▶ _Set exercise_: Output each line of the listing below as one string in a JSON list, and omit the blank lines.

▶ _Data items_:
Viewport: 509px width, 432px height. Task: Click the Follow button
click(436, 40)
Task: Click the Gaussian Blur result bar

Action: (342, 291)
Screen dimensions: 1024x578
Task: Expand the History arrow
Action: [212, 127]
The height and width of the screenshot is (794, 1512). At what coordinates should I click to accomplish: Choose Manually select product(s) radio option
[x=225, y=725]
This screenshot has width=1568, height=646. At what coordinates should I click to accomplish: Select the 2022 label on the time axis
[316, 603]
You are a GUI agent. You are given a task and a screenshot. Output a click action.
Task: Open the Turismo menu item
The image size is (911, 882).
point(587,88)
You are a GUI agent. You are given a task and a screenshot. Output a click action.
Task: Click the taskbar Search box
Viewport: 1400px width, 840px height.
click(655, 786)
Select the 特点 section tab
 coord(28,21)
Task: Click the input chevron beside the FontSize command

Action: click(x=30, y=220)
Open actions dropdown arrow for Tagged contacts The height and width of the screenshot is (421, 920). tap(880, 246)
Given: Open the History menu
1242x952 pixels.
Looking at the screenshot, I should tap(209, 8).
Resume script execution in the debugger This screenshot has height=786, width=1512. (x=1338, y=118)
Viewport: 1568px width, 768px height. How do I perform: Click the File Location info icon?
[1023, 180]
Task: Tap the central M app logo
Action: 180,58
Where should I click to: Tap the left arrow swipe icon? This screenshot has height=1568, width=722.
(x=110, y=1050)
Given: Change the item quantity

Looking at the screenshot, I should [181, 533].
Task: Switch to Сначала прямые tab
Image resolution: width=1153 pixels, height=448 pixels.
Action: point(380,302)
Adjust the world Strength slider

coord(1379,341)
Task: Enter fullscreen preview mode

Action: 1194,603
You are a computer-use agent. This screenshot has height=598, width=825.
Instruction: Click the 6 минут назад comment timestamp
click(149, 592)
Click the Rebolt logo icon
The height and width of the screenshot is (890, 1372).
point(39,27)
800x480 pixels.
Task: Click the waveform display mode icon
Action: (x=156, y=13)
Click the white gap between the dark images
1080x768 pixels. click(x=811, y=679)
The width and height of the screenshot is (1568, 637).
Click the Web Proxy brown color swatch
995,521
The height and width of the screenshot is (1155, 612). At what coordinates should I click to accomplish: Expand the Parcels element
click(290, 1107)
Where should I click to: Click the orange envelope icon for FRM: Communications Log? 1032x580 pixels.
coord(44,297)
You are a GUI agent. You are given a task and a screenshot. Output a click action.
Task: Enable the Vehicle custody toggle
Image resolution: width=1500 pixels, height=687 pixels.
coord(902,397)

▶ _Final result_:
[
  "Viewport: 509px width, 432px height. Task: Click the Follow button",
  "click(436, 40)",
  "Task: Click the Gaussian Blur result bar",
  "Action: (342, 291)",
  "Screen dimensions: 1024x578",
  "Task: Expand the History arrow",
  "Action: [212, 127]",
  "The height and width of the screenshot is (794, 1512). At what coordinates should I click to accomplish: Choose Manually select product(s) radio option",
  "[x=225, y=725]",
  "This screenshot has width=1568, height=646. At what coordinates should I click to accomplish: Select the 2022 label on the time axis",
  "[316, 603]",
  "You are a GUI agent. You are given a task and a screenshot. Output a click action.",
  "Task: Open the Turismo menu item",
  "The image size is (911, 882).",
  "point(587,88)",
  "You are a GUI agent. You are given a task and a screenshot. Output a click action.",
  "Task: Click the taskbar Search box",
  "Viewport: 1400px width, 840px height.",
  "click(655, 786)",
  "Select the 特点 section tab",
  " coord(28,21)",
  "Task: Click the input chevron beside the FontSize command",
  "Action: click(x=30, y=220)",
  "Open actions dropdown arrow for Tagged contacts The height and width of the screenshot is (421, 920). tap(880, 246)",
  "Given: Open the History menu",
  "1242x952 pixels.",
  "Looking at the screenshot, I should tap(209, 8).",
  "Resume script execution in the debugger This screenshot has height=786, width=1512. (x=1338, y=118)",
  "Viewport: 1568px width, 768px height. How do I perform: Click the File Location info icon?",
  "[1023, 180]",
  "Task: Tap the central M app logo",
  "Action: 180,58",
  "Where should I click to: Tap the left arrow swipe icon? This screenshot has height=1568, width=722.",
  "(x=110, y=1050)",
  "Given: Change the item quantity",
  "Looking at the screenshot, I should [181, 533].",
  "Task: Switch to Сначала прямые tab",
  "Image resolution: width=1153 pixels, height=448 pixels.",
  "Action: point(380,302)",
  "Adjust the world Strength slider",
  "coord(1379,341)",
  "Task: Enter fullscreen preview mode",
  "Action: 1194,603",
  "You are a computer-use agent. This screenshot has height=598, width=825.",
  "Instruction: Click the 6 минут назад comment timestamp",
  "click(149, 592)",
  "Click the Rebolt logo icon",
  "The height and width of the screenshot is (890, 1372).",
  "point(39,27)",
  "800x480 pixels.",
  "Task: Click the waveform display mode icon",
  "Action: (x=156, y=13)",
  "Click the white gap between the dark images",
  "1080x768 pixels. click(x=811, y=679)",
  "The width and height of the screenshot is (1568, 637).",
  "Click the Web Proxy brown color swatch",
  "995,521",
  "The height and width of the screenshot is (1155, 612). At what coordinates should I click to accomplish: Expand the Parcels element",
  "click(290, 1107)",
  "Where should I click to: Click the orange envelope icon for FRM: Communications Log? 1032x580 pixels.",
  "coord(44,297)",
  "You are a GUI agent. You are given a task and a screenshot. Output a click action.",
  "Task: Enable the Vehicle custody toggle",
  "Image resolution: width=1500 pixels, height=687 pixels.",
  "coord(902,397)"
]